Problem A: Reproduce, line for line, the part of the records that opens with the line containing "Viewport: 699px width, 393px" and closes with the line containing "Click the bold Link", and output nothing else.

======== Text segment ========

Source: SARB
The South African economy has not only emulated the increased levels of debt, house prices and household consumption in the US economy – our financial sector has also copied the behaviour of its US counterparts by increasing debt and by increasing securitisation of debt. Figure 15 shows the rapid growth of the derivatives market (futures contracts) in South Africa from 2003. There was also huge growth in US and global derivatives markets during this period. Even though the South African financial sector has not had significant direct losses related to the collapse of the subprime market in the US, the South African financial sector could well have been headed towards creating the conditions for a domestic financial collapse.
IMPACT ON WORKERS
During the 1980s, after the new Labour Relations Act (1981) was passed, the black trade union movement had won significant ground in asserting the rights of black workers and had forced significant change to workplace organisation by challenging apartheid workplace forms of control and discipline (Von Holdt 2003, Omar and Webster 2004). The ANC government, on the one hand, implemented neoliberal economic policies set out in GEAR (the Growth, Employment and Redistribution programme adopted by government in 1996), such as inflation targeting, deficit cutting and trade and financial liberalisation. On the other hand, they implemented a progressive new labour relations regime. A number of statutes were adopted once the ANC took power:
The National Economic Development and Labour Council (NEDLAC) Act of 1994
The Labour Relations Act of 1995 (LRA)

======== Provided data ========

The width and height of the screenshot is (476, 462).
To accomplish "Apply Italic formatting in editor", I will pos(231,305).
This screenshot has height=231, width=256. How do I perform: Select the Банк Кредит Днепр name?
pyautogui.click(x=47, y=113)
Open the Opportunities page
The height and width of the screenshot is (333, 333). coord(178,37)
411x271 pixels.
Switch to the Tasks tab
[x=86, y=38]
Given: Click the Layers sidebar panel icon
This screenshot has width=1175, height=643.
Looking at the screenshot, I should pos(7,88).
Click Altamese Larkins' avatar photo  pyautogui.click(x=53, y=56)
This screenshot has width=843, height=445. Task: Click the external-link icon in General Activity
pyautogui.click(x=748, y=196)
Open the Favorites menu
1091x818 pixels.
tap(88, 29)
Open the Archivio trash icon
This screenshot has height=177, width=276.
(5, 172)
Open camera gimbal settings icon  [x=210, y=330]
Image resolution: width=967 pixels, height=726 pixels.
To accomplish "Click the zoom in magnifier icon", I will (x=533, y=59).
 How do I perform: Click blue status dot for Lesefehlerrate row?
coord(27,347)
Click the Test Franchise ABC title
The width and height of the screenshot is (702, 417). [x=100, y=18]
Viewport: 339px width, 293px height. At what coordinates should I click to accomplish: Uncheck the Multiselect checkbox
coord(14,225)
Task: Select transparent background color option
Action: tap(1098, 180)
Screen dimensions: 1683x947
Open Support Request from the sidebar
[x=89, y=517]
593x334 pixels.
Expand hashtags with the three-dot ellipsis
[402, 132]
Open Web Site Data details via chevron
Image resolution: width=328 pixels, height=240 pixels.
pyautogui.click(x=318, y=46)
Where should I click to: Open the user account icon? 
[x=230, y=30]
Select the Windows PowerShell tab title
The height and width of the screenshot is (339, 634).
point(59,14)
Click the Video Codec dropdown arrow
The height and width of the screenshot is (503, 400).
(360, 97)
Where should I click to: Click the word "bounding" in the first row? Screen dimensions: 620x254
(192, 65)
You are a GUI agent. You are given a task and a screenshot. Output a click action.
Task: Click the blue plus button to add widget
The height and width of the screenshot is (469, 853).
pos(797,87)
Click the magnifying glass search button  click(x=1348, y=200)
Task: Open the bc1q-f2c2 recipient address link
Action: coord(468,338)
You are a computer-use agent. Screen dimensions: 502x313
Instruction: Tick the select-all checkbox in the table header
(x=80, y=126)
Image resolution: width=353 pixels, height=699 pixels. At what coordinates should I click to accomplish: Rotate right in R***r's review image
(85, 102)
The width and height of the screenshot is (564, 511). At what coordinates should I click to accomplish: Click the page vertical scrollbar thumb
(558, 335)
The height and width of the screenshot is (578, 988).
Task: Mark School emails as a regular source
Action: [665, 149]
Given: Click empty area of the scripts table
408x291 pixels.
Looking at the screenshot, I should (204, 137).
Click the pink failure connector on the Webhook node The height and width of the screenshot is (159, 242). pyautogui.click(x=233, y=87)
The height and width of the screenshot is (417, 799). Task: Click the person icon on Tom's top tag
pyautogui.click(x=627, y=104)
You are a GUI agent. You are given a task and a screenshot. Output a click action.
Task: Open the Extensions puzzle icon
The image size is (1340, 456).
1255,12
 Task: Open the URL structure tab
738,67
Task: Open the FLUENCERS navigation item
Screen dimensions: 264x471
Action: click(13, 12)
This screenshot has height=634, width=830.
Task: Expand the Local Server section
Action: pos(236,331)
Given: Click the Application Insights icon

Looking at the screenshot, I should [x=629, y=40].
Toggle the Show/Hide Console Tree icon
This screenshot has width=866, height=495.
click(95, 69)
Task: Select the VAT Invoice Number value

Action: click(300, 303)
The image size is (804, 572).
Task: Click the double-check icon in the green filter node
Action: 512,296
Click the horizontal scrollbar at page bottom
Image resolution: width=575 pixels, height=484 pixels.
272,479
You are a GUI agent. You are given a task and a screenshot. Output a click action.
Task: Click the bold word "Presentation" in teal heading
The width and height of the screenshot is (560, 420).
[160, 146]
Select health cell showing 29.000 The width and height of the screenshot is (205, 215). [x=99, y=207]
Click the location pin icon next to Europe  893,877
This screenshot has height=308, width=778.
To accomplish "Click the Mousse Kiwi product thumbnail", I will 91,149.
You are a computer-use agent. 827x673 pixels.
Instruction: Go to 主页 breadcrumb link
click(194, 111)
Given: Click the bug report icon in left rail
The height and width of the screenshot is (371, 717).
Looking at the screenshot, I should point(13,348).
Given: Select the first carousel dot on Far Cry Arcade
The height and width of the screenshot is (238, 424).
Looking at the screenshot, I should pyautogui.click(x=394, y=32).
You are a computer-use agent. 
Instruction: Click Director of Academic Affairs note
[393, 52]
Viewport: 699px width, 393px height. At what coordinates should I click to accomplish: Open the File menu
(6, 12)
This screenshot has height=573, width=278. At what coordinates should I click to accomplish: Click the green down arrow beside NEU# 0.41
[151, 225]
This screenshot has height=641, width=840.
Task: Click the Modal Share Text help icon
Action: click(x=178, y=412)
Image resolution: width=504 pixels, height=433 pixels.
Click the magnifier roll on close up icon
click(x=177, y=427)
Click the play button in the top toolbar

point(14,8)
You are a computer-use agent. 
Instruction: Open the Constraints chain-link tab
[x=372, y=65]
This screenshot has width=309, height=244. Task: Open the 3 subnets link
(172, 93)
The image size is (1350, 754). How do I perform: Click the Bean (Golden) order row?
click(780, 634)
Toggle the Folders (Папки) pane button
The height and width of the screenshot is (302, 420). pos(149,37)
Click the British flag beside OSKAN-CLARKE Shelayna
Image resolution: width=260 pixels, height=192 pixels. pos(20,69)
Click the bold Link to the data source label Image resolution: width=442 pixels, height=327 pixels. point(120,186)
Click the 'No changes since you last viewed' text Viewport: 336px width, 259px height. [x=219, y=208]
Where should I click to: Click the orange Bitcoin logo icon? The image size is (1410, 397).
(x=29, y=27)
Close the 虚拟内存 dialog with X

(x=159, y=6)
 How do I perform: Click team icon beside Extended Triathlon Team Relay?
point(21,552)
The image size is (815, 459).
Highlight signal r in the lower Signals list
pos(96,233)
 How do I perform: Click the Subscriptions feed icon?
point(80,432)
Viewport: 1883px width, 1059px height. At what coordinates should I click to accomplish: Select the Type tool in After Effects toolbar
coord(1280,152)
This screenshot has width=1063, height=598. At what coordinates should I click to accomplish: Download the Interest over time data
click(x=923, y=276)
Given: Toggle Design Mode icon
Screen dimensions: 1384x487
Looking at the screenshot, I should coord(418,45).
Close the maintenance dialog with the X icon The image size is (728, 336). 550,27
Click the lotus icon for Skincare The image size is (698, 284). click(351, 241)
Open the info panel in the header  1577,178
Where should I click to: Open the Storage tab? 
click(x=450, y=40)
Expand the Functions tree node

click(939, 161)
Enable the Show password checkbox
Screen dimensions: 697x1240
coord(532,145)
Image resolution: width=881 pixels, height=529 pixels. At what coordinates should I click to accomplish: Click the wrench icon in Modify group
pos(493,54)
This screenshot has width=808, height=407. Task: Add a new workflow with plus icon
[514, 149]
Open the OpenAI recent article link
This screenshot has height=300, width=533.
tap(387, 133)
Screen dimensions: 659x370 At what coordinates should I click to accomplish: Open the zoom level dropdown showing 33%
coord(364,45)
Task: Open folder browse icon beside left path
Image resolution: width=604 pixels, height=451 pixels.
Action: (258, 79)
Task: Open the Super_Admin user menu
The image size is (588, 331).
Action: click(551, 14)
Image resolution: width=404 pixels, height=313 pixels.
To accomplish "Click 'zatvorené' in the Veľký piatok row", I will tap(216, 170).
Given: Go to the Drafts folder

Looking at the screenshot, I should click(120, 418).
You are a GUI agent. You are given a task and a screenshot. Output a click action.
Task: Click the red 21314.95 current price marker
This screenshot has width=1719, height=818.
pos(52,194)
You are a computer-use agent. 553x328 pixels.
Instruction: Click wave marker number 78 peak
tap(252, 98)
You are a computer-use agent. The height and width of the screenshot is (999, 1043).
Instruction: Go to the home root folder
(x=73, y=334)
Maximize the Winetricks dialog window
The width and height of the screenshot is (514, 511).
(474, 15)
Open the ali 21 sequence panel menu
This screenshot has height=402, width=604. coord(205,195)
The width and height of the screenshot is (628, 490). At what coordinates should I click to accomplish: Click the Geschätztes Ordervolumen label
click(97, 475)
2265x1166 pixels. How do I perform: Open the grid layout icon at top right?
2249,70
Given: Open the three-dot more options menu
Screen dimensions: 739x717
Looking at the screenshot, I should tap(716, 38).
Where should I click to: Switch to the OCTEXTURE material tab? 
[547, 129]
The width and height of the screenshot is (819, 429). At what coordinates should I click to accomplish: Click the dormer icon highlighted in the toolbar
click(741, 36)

========

Problem B: In the passage on the South African economy, what does Figure 15 show?

Result A:
Viewport: 699px width, 393px height. At what coordinates should I click to accomplish: Open the File menu
(6, 12)
This screenshot has height=573, width=278. At what coordinates should I click to accomplish: Click the green down arrow beside NEU# 0.41
[151, 225]
This screenshot has height=641, width=840.
Task: Click the Modal Share Text help icon
Action: click(x=178, y=412)
Image resolution: width=504 pixels, height=433 pixels.
Click the magnifier roll on close up icon
click(x=177, y=427)
Click the play button in the top toolbar

point(14,8)
You are a computer-use agent. 
Instruction: Open the Constraints chain-link tab
[x=372, y=65]
This screenshot has width=309, height=244. Task: Open the 3 subnets link
(172, 93)
The image size is (1350, 754). How do I perform: Click the Bean (Golden) order row?
click(780, 634)
Toggle the Folders (Папки) pane button
The height and width of the screenshot is (302, 420). pos(149,37)
Click the British flag beside OSKAN-CLARKE Shelayna
Image resolution: width=260 pixels, height=192 pixels. pos(20,69)
Click the bold Link to the data source label Image resolution: width=442 pixels, height=327 pixels. point(120,186)

Result B: The rapid growth of the derivatives market (futures contracts) in South Africa from 2003.